**Required work:** Which lines in the records below contain the word "screenshot"? Copy each of them.

BEGIN Data records

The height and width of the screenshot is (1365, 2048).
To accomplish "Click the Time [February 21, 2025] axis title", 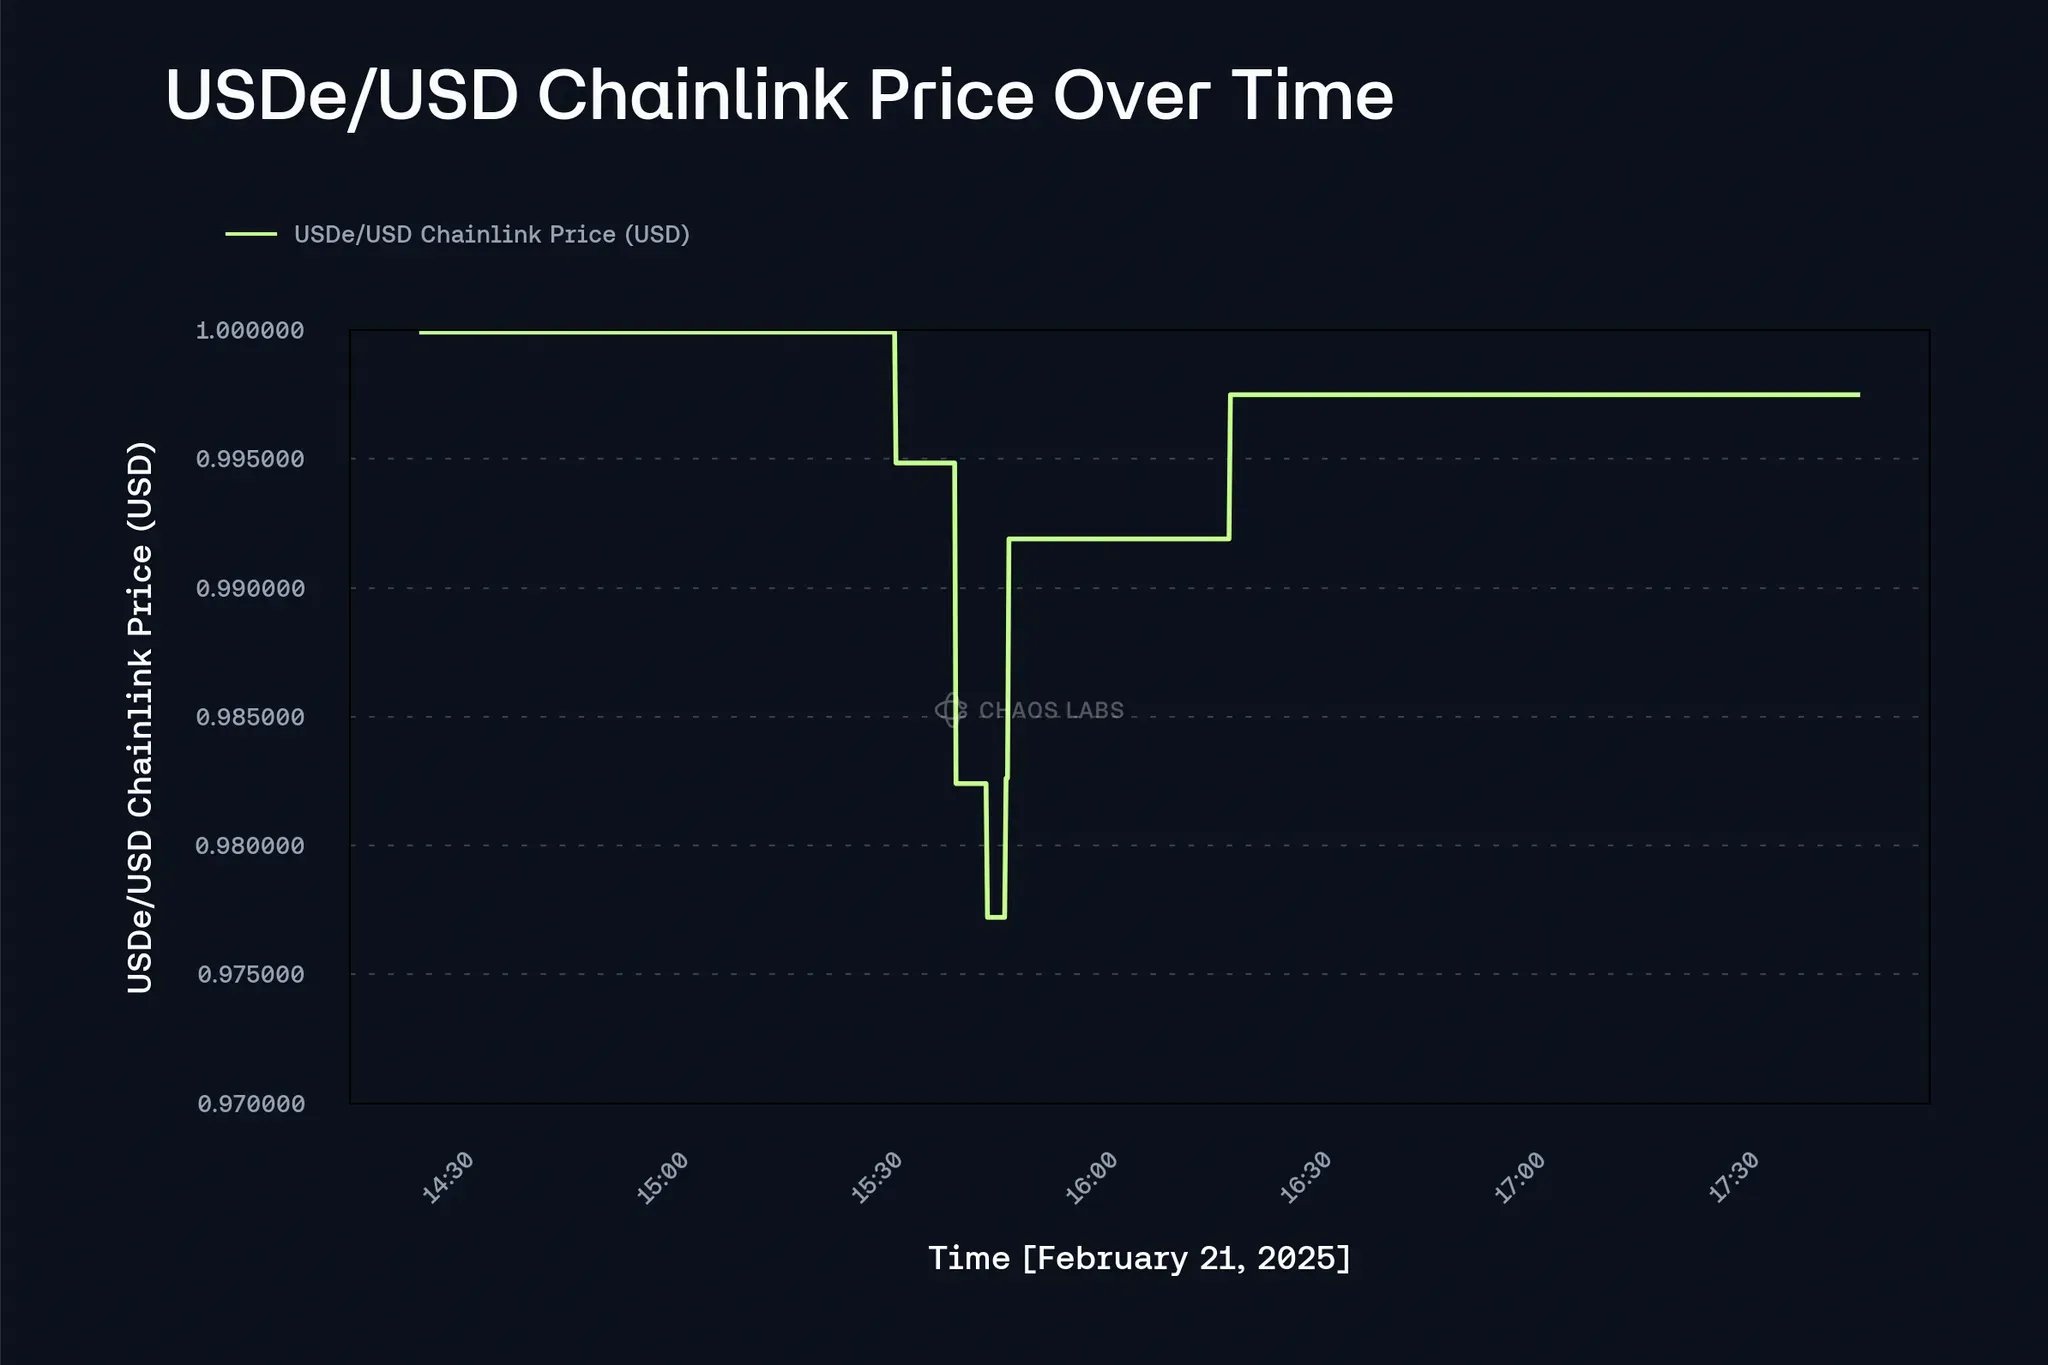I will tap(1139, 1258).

END Data records
BEGIN Data records

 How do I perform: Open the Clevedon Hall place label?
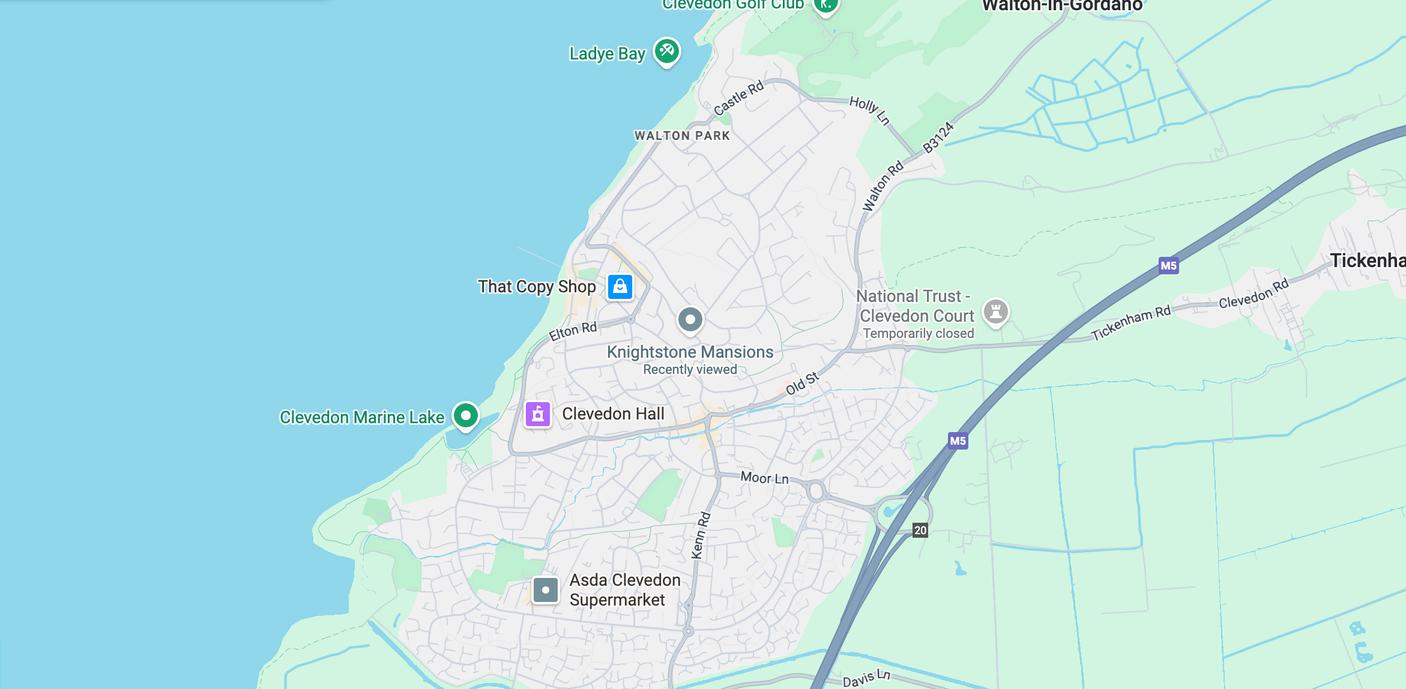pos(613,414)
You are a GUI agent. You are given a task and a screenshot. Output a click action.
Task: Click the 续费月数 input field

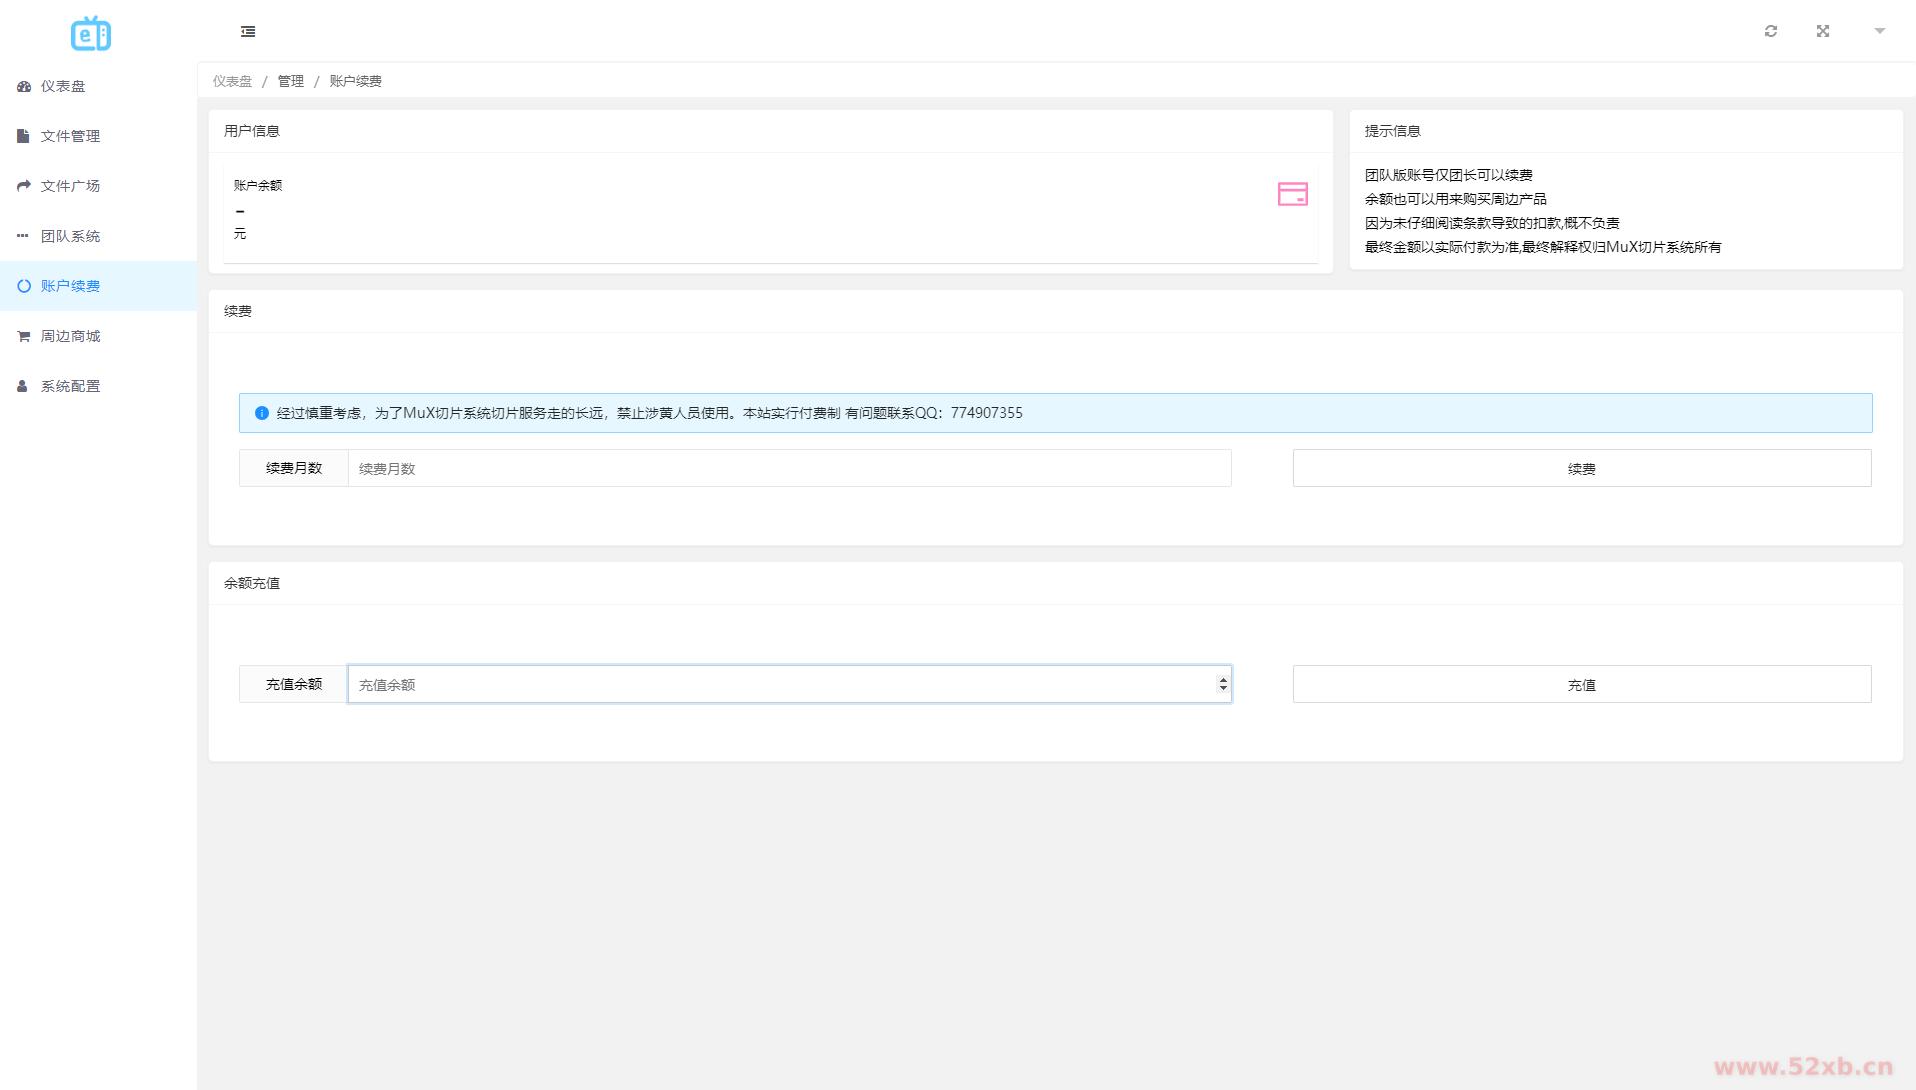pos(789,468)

END Data records

**Reply to the exercise:**
The height and width of the screenshot is (1365, 2048).
You are a GUI agent. You are given a task and a screenshot. Output a click action.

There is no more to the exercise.